SODA, section 4.3

Markus Demleitner msdemlei at ari.uni-heidelberg.de
Thu Nov 10 10:56:31 CET 2016


Hi Pat,

On Wed, Nov 09, 2016 at 12:17:18PM -0800, Patrick Dowler wrote:
> The reason intervals are treated that way is consistency.  My reading

Well, we're going to be inconsistent anyway -- there's no way to
reconcile our ugly hacks on CIRCLE and POLYGON with the semantics
intended by VOTable in (not only, I claim) my reading.

Now, we don't need these hacks when the arrays we're talking about
actually *are* arrays (i.e., homogeneous sequences).  So, the
question in my view is: do we want to be consistent with the hacks or
do we want to be consistent with "mainstream" use?  [and, I might
add, also perhaps reduce the reservations uttered by the VOTable
stewards in http://wiki.ivoa.net/twiki/bin/view/IVOA/SODARFC, point 7
in Pierre's comments]

> of the VOTable spec is that the value of the MIN and MAX  should be
> interpreted using the datatype, arraysize, units, and xtype of the
> parent param and since the param in arraysize="2" xtype="interval" the
> value of the MAX has to be of that form.
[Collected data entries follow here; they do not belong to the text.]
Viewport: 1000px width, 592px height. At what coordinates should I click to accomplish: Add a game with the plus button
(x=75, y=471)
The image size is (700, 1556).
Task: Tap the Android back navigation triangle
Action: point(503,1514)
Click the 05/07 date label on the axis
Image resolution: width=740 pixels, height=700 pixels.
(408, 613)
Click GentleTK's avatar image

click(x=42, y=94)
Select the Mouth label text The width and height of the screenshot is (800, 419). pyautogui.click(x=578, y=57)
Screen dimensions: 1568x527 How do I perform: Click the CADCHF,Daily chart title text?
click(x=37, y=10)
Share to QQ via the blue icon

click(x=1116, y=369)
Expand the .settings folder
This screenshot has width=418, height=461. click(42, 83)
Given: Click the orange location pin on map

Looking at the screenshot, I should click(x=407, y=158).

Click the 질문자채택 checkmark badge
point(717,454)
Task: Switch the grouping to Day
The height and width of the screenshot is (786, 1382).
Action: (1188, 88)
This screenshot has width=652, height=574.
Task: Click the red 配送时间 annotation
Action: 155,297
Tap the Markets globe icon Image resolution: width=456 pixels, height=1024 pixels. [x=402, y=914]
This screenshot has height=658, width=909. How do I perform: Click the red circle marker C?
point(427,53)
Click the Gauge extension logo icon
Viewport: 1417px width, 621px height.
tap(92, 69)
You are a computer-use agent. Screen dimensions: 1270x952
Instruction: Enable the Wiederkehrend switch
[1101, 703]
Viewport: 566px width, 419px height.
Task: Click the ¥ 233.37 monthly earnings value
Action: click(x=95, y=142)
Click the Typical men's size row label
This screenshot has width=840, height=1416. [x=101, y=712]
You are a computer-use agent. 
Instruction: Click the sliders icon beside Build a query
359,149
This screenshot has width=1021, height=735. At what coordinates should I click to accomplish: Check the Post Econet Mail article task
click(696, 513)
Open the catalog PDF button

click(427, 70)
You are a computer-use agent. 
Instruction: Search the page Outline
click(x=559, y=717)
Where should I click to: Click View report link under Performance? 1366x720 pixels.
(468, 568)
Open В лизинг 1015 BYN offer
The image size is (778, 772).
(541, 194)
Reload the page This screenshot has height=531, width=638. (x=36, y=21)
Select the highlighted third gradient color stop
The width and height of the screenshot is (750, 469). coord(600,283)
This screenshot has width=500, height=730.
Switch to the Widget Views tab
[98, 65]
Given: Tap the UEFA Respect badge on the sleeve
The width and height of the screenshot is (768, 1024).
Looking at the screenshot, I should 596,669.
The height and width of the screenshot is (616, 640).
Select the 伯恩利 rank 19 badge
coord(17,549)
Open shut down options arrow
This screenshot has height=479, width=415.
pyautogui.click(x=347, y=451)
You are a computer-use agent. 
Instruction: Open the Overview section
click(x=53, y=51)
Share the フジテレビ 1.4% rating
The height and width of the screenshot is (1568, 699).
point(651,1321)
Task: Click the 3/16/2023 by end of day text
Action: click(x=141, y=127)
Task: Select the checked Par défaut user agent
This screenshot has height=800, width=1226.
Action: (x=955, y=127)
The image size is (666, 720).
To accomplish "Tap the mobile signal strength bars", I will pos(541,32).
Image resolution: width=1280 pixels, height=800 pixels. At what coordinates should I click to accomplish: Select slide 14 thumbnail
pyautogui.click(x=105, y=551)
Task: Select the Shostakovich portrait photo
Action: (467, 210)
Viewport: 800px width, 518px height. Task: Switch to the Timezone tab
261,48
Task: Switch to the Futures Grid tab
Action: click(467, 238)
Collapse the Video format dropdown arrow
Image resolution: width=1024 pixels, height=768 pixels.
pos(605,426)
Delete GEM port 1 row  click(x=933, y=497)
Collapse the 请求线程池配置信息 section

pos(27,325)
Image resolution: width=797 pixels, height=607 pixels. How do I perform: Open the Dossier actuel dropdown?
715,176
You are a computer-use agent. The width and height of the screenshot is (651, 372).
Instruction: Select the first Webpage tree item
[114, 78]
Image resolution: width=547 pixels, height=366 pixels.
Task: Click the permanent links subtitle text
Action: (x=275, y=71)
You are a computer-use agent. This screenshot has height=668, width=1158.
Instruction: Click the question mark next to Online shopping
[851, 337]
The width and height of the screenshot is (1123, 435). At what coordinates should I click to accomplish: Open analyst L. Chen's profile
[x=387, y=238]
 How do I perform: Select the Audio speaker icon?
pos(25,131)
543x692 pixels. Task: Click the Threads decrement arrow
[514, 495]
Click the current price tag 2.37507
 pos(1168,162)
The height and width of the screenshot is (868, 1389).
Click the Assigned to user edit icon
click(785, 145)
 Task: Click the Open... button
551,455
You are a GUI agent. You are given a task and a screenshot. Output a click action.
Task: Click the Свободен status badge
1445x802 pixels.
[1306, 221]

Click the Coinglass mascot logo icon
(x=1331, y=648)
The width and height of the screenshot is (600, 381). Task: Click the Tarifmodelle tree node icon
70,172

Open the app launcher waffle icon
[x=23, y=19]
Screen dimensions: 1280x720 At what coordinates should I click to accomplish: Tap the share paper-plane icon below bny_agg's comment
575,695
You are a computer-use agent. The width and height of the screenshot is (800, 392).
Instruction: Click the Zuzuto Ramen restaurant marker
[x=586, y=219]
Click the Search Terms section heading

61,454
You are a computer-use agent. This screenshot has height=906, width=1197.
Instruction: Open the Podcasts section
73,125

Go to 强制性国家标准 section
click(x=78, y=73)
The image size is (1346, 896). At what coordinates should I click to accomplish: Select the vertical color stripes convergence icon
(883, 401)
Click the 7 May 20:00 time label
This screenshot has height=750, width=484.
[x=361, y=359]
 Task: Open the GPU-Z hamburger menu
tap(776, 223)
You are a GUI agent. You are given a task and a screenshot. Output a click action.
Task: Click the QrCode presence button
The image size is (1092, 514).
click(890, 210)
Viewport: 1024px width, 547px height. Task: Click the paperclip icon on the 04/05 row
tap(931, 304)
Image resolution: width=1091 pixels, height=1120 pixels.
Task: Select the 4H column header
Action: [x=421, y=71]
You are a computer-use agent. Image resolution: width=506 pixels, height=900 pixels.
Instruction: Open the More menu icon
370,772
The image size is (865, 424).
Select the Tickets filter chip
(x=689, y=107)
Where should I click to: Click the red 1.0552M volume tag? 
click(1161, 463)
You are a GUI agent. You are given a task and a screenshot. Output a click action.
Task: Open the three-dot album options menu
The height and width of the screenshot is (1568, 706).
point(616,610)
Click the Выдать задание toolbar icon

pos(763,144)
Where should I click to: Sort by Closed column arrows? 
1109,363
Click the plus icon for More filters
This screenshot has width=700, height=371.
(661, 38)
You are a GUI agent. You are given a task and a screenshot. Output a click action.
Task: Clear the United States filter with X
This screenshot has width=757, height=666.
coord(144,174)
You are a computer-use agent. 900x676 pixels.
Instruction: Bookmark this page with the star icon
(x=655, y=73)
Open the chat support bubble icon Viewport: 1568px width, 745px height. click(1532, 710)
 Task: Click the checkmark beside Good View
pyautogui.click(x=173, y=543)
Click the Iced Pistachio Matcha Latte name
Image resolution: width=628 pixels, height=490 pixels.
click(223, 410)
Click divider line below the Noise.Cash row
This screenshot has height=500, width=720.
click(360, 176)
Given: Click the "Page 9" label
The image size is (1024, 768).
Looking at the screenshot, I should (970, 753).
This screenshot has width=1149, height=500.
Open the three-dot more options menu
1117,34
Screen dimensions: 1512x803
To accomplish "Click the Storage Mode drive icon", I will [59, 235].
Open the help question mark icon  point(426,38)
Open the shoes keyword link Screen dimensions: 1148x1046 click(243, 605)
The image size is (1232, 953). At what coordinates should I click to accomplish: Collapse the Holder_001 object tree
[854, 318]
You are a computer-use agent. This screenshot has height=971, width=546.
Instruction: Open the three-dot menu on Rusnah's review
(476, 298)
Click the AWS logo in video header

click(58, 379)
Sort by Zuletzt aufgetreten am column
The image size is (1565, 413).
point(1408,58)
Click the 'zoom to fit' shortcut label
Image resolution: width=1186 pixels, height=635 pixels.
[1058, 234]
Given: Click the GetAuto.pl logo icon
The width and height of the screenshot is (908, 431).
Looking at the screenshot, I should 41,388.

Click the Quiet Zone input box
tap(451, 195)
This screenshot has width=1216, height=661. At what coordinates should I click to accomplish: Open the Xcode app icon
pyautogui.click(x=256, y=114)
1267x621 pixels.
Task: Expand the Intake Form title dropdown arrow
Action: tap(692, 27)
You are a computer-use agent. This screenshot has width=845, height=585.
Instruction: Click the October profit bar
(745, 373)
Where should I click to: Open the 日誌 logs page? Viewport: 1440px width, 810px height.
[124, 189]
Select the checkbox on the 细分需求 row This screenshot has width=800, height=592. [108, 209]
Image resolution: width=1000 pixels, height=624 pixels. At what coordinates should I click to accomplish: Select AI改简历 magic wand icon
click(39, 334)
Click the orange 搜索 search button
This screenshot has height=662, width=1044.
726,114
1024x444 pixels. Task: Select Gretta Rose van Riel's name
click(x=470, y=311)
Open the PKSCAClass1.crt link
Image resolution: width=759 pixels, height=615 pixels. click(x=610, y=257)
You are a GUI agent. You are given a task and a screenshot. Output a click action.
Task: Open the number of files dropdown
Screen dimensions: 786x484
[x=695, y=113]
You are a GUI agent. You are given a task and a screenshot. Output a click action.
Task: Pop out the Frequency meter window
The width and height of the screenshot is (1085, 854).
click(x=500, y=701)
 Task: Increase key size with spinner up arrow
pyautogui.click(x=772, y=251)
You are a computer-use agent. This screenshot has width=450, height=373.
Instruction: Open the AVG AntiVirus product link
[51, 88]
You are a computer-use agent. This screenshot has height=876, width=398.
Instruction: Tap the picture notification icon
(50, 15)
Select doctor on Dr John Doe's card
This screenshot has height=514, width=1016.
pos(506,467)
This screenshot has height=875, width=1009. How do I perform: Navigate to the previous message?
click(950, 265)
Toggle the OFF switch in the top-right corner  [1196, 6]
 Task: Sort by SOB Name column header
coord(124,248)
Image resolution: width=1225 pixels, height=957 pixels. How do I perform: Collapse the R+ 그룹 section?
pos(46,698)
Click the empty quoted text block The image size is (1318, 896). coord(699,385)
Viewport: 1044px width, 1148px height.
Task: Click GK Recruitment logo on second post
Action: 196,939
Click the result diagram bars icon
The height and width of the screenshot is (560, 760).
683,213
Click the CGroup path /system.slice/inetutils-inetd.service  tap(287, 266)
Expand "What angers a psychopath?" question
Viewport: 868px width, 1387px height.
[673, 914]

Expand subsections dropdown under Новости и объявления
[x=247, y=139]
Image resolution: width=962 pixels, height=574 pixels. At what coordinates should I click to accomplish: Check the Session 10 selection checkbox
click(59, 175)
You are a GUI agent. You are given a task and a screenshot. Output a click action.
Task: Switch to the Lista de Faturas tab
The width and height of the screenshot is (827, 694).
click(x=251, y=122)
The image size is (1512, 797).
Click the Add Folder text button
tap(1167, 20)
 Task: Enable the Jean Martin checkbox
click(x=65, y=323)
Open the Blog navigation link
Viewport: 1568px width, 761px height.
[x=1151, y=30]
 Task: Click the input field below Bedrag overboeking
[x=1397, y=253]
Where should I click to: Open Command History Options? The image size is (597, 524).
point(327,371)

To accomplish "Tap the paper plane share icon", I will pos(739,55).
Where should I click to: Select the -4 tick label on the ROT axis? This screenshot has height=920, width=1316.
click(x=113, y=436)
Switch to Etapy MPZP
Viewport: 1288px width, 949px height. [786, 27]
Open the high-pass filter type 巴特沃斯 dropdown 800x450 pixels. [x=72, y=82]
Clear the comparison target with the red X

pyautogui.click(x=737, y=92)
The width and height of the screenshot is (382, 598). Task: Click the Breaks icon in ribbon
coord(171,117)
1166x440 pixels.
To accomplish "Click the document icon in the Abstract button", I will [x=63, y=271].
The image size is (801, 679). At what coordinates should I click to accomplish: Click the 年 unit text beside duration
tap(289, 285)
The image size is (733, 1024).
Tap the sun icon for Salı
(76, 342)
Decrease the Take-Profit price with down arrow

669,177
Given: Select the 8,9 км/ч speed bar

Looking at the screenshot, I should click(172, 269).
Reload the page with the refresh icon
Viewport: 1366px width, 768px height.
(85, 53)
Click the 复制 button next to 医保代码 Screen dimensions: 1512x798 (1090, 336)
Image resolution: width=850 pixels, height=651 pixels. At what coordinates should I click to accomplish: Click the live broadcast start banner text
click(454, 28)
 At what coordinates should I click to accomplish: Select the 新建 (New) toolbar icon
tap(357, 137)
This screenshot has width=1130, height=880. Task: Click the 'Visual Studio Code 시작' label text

That is the only thing a sane
> client can try to do [implemented: works].

Hm... no.  Admittedly, VOTable is a bit hazy here, which is why we
*might* just get away with what we do to VALUES for CIRCLE and
POLYGON. But even talking about minimum and maximum really precludes
using array literals (as they are not orderable preserving
arithmetic).  Language like "The domain may therefore be defined as a
single interval" (VOTable 1.3, p. 16) reinforces this notion.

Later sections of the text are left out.